All the latest news, hints, tips and advice from our experts

Growing Cucumbers

You can grow cucumbers without a greenhouse but these are poor things by comparison with varieties grown under cover. Outdoor or ridge cucumbers are spiny and stumpy whilst indoor ones are smooth skinned, long and gently curved. Both originated long ago in India with the greenhouse strains selected and improved in China and Japan. The greenhouse cucumbers of the past were a fickle crop but now are as easy as courgettes. Indeed few vegetables have been improved as much.

The greenhouse cucumber was once prone to many diseases, needed daily inspection and removal of all male flowers as pollination would make the fruits bitter, and they required hotter conditions. Most modern cucumbers are resistant to many of the old disease problems. Better still they’re usually all female (so no male flowers and no daily inspections). There are also varieties bred to be small fruited; these carry more fruits sooner and replace them more quickly- just one plant will give  you a fruit, often two or three, every day throughout summer.

Cucumbers

Seed sown right now (January) will, in most years, be cropping in late March or April and in full production for the following five months. The seed is expensive but worth it as the returns are so good. Ideally sow seeds singly in small pots of sowing compost (some believe it’s better to sow the seeds on edge and not laid down flat). Keep the compost just moist not wet and in a warm light place when the seedlings will soon emerge.

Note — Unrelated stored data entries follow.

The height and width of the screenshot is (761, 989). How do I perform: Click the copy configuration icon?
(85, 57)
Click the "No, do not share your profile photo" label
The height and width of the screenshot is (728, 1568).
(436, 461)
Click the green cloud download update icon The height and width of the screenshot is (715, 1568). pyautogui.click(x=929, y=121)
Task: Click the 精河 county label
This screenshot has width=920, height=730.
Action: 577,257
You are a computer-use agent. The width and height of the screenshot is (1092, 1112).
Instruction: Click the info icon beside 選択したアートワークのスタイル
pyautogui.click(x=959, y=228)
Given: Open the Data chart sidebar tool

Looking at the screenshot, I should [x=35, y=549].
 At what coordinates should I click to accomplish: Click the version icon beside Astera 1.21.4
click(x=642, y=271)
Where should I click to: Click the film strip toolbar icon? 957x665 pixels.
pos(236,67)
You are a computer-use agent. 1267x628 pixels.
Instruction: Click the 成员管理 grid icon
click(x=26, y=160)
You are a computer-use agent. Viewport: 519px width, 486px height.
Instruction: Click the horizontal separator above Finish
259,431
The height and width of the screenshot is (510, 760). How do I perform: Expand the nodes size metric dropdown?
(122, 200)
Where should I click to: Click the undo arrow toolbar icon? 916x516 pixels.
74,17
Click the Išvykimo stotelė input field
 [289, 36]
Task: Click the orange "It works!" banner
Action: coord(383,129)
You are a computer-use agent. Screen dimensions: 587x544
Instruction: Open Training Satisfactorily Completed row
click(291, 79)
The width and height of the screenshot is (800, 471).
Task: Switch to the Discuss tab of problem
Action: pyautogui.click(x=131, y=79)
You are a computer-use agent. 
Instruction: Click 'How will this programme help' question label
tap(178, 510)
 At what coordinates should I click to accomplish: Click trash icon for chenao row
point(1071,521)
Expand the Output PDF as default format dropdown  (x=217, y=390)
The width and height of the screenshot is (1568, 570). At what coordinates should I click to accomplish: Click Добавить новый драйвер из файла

The seedlings must be kept frost free and preferably warm but most of all they crave maximum light. The roots soon fill the pots so then move them on into bigger pots of potting compost. Never bury the neck of the seedling where it emerged from the compost as it will surely rot, set the root-ball slightly protruding from the new compost.

As growth progresses a large tub, bucket sized or bigger, will be best, the plant effectively standing proud on a hill of compost and so remaining dry round the neck. The plants run into vines which can be left unpruned to ramble or be trained along strings or canes. The compost must be kept moist but never waterlogged with warm water containing a dilute liquid feed (fish waste emulsion is revolting but good).

You may wish to foliar feed with seaweed sprays as well as cucumbers respond to regular feeding. Humid air is better than too dry as the latter encourages red spider mites which are controlled by regular misting or with the commercially available predator Phytoseuilis which you simply release onto the plants.

Hot bright summer days (we can wish) may scorch the foliage so some light shading may be necessary. Otherwise there’s only one trick to watch for- if production of new fruits suddenly slows or stops then search assiduously because for sure there is a hidden fruit getting big, fat and yellow; find it and remove it at once!